Blindpoverty Eport
"Mercy" wurde eventuell ein wenig vorschnell auf der Januarkinomüllhalde abgeladen, trotz seiner zwei beliebten Stars - und mich hat er nun als flotte und etwas trashig-altmodische Mixtur aus Desktopthriller, Gerichtsdrama und Sci-Fi-Mumbojumbo im Heimkino erstaunlich kurzweilig und gut unterhalten. Auf einem klipp und klar dümmlich-dusseligen Level vergangener Videothekenzeiten, könnte man sagen... Wenn ein ahnungsloser Polizeibeamter in einer K.I.-gesteuerten Zukunft selbst auf der (größtenteils digitalen und kurz angebundenen) Anklagebank landet und seine Unschuld selbst beweisen muss, wenn er seine Frau ermordet haben soll...
Wer den Plastikball stört
"Mercy" vermischt aktuell arg akute Gedanken zu K.I., Gesellschaft und Kriminalität - und zeigt einmal mehr, wie weit Spielberg mit seinem von mir zitierten Tom Cruise-Vehikel vor über zwanzig Jahren seiner Zeit bereits voraus war. Fergusen und Pratt können solch ein Zwei-Personen-Stück ganz gut tragen. Sie geben sich kaum dem bei einem solchen B-Projekt verführerischen Autopiloten hin. Die digitalen Effekte und Techniken und Schichten scheinen sauber. Es gibt immer etwas zu lesen, zu gucken, zu lachen, zu rätseln. Alles auf einem sehr instinktiven und stupiden Niveau. Aber es gibt kaum Zeit darüber nachzudenken. "Mercy" hat ein brachiales Tempo und das ist auch sein größtes Ass im Ärmel. Er lässt sich seine Plattitüden und Logiklöcher und Dummheiten nicht anmerken und zieht einfach sein Ding weiter durch. Er lässt sich nicht verunsichern, er bleibt seiner fettlosen Linie treu.
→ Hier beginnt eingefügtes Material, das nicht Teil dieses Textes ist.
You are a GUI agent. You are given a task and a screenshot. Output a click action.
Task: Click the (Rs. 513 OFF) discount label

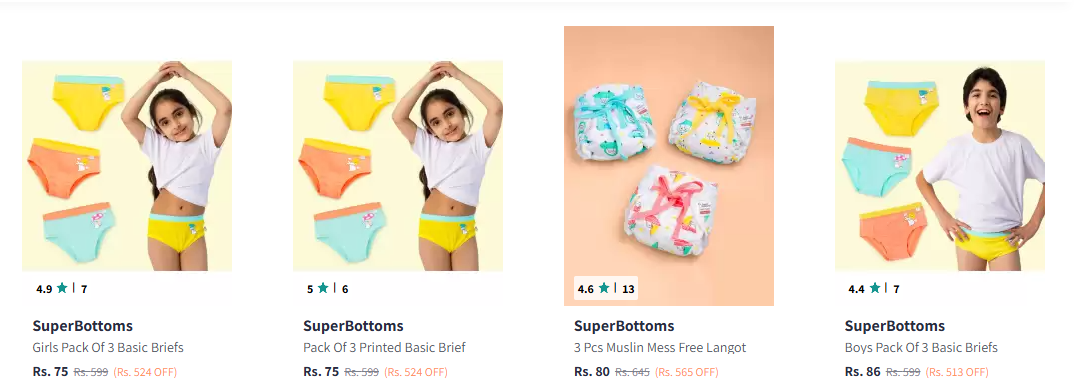957,372
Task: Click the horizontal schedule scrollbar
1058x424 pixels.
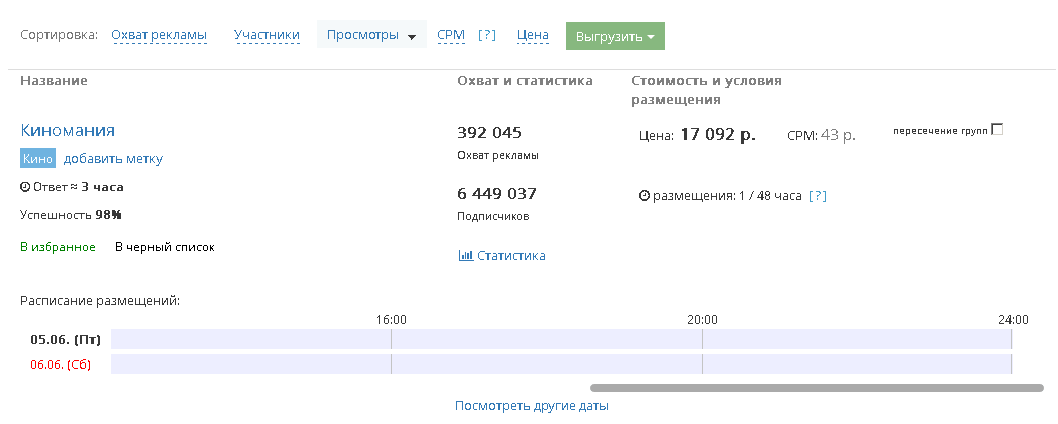Action: [816, 387]
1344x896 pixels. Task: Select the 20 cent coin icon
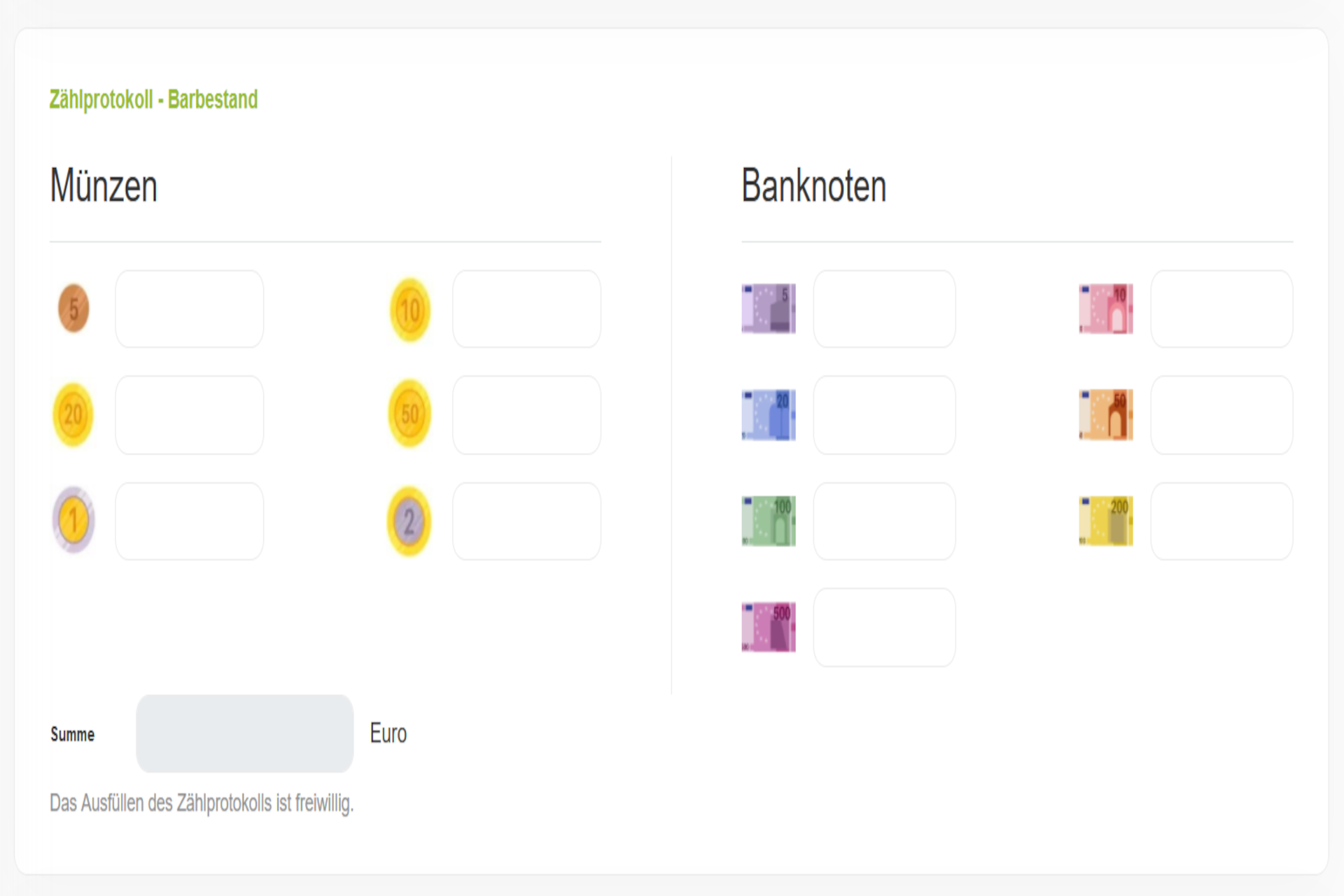(73, 415)
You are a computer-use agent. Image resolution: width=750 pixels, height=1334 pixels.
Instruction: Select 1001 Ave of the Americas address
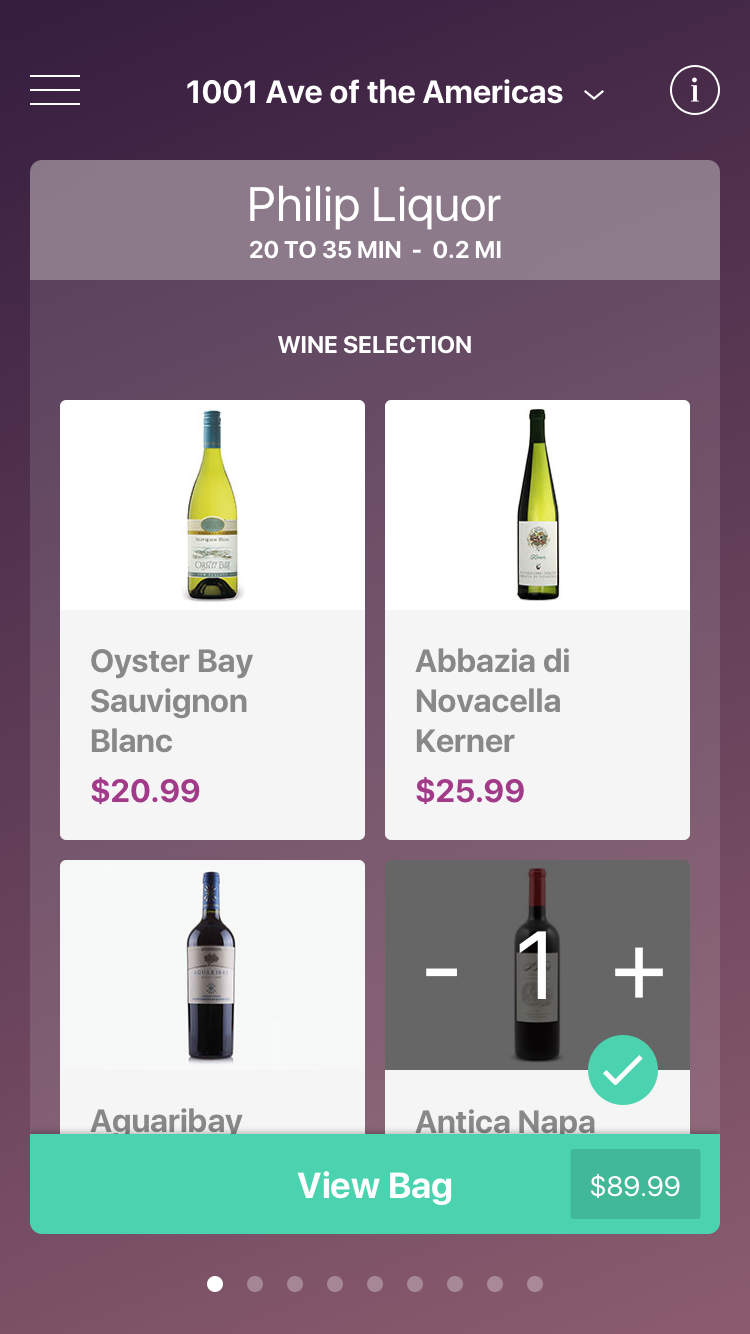tap(374, 92)
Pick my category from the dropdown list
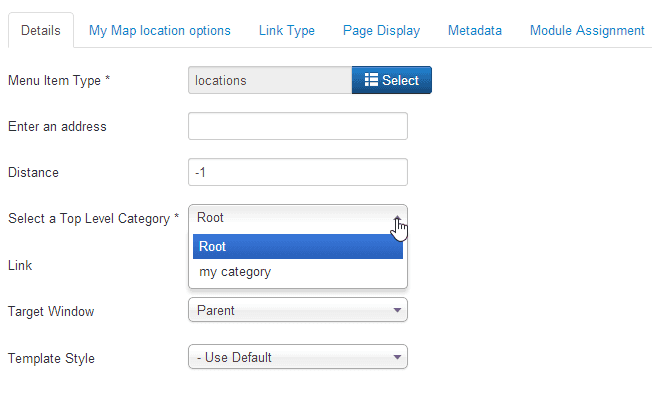This screenshot has width=652, height=408. [297, 272]
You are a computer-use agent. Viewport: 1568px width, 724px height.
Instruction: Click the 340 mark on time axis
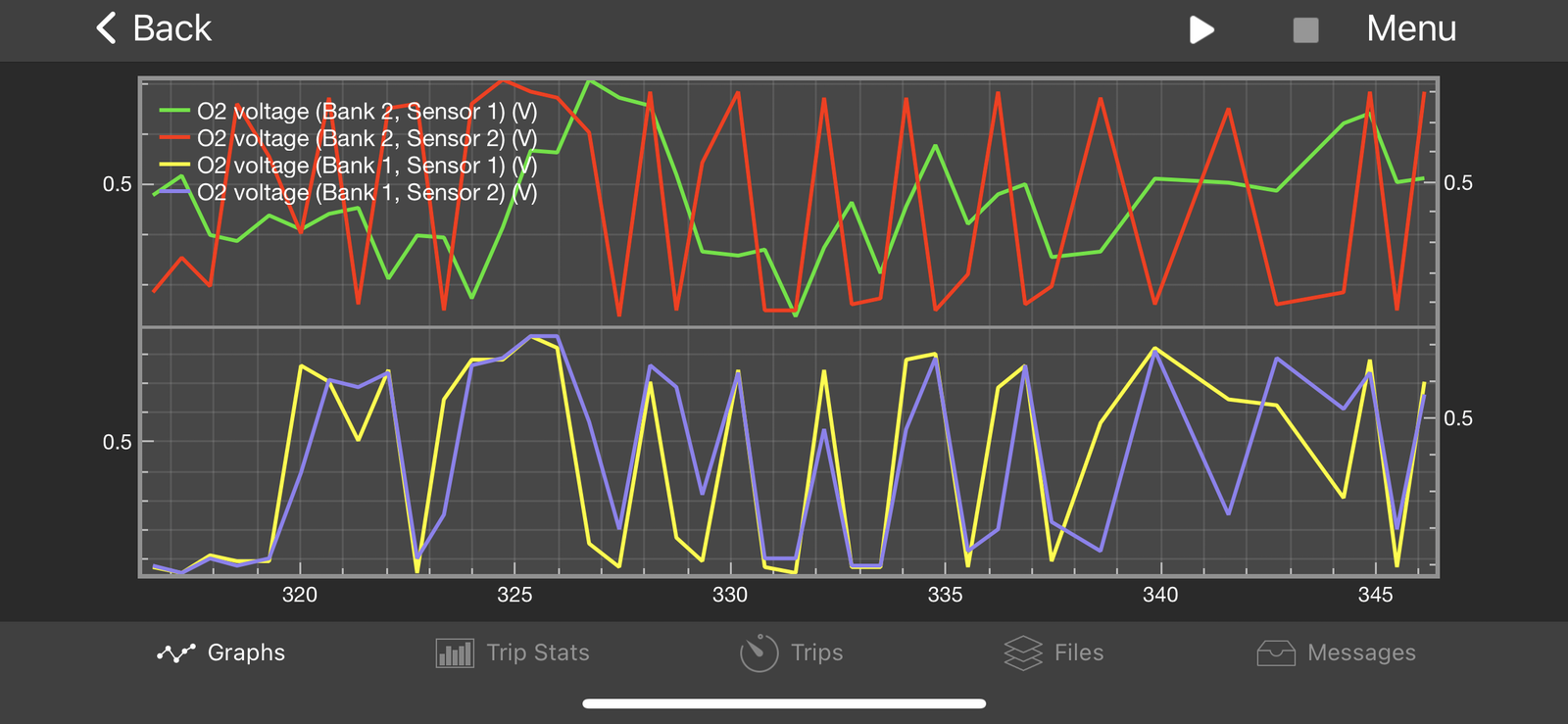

Und er ist entweder 20 Jahre eben als "Minority Report"-Kopie für den Heimkinomarkt zu spät oder 20 Jahre zu früh, wenn solche Dinger wahrscheinlich (und leider!) komplett von der K.I. gebaut werden können, von oben bis unten. "Mercy" könnte ein dumm-dreister Blick in die Zukunft sein. Oder eben ein ungefährlicher Throwback in simplere Zeiten.
Eine Frage der Leere
Fazit: Aufgeblasener Videothekenstoff aus der K.I.-Zukunft... Oder der DVD-Vergangenheit... Nicht ohne Reiz, nicht ohne Quatsch, nicht ohne Unterhaltungswert. Selbst wenn man eher über diesen Kram lacht als mit ihm. Für kurze Aufmerksamkeitsspannen und beschränkte Horizonte. Ich würde lügen, wenn ich sagen würde, ich war nicht bei der Sache oder gar gelangweilt...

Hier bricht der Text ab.